— Work request —
From the listing that follows, reproduce only the lines from the one holding "Given: Click the WBTC coin icon" through the one holding "Given: Click the folder", both included, with no pictures.

— Excerpted records —
[Start of Attachment]

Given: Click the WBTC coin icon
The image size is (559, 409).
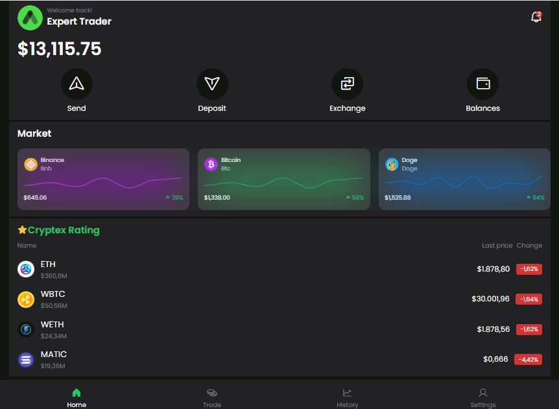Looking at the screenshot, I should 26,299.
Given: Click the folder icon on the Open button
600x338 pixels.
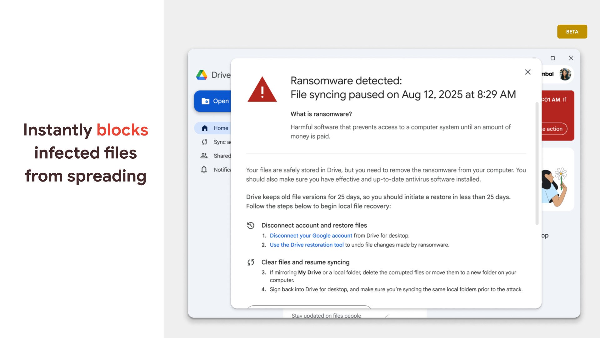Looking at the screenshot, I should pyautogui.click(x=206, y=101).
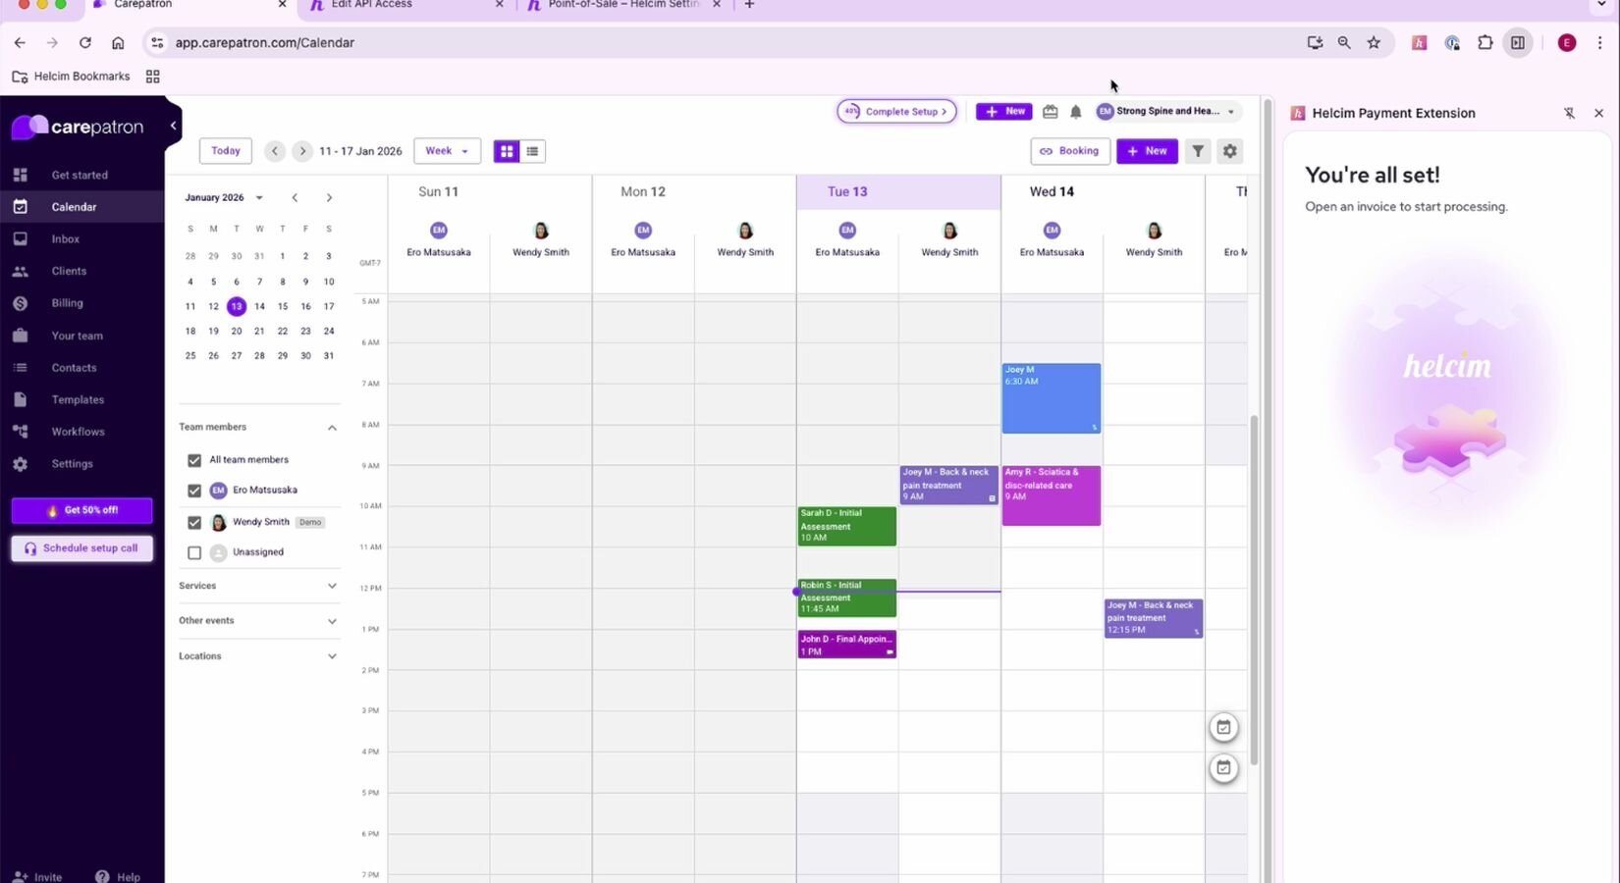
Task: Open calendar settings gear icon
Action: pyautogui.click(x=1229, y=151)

[End of Attachment]
[Start of Attachment]

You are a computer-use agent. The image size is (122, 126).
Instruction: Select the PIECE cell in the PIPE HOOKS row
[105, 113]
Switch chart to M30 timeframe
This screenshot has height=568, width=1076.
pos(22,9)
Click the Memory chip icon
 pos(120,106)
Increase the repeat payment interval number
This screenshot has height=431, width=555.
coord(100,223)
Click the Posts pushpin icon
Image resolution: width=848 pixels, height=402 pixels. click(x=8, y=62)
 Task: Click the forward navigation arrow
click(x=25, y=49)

[End of Attachment]
[Start of Attachment]

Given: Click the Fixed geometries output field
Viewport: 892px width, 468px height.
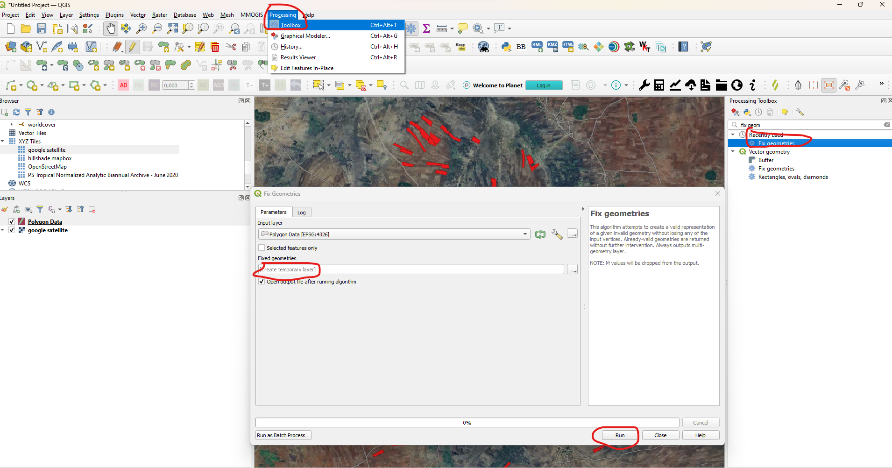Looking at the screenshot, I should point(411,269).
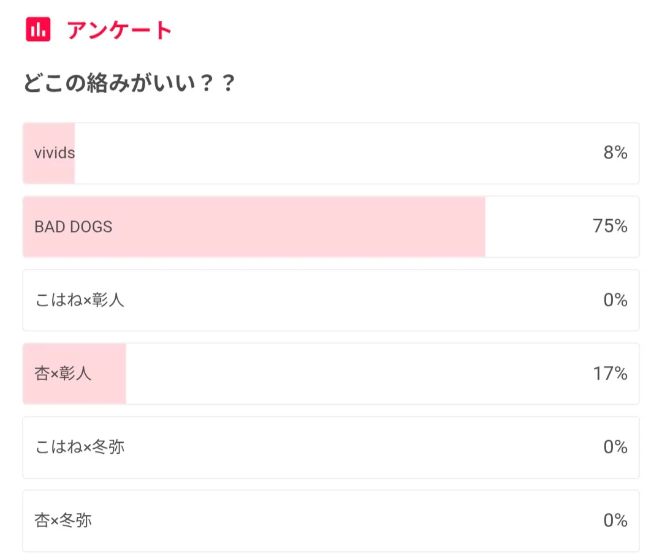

[End of Attachment]

— Written response —
Given: Click the WBTC coin icon
The image size is (559, 409).
Looking at the screenshot, I should 26,299.
Given: Click the folder icon on the Open button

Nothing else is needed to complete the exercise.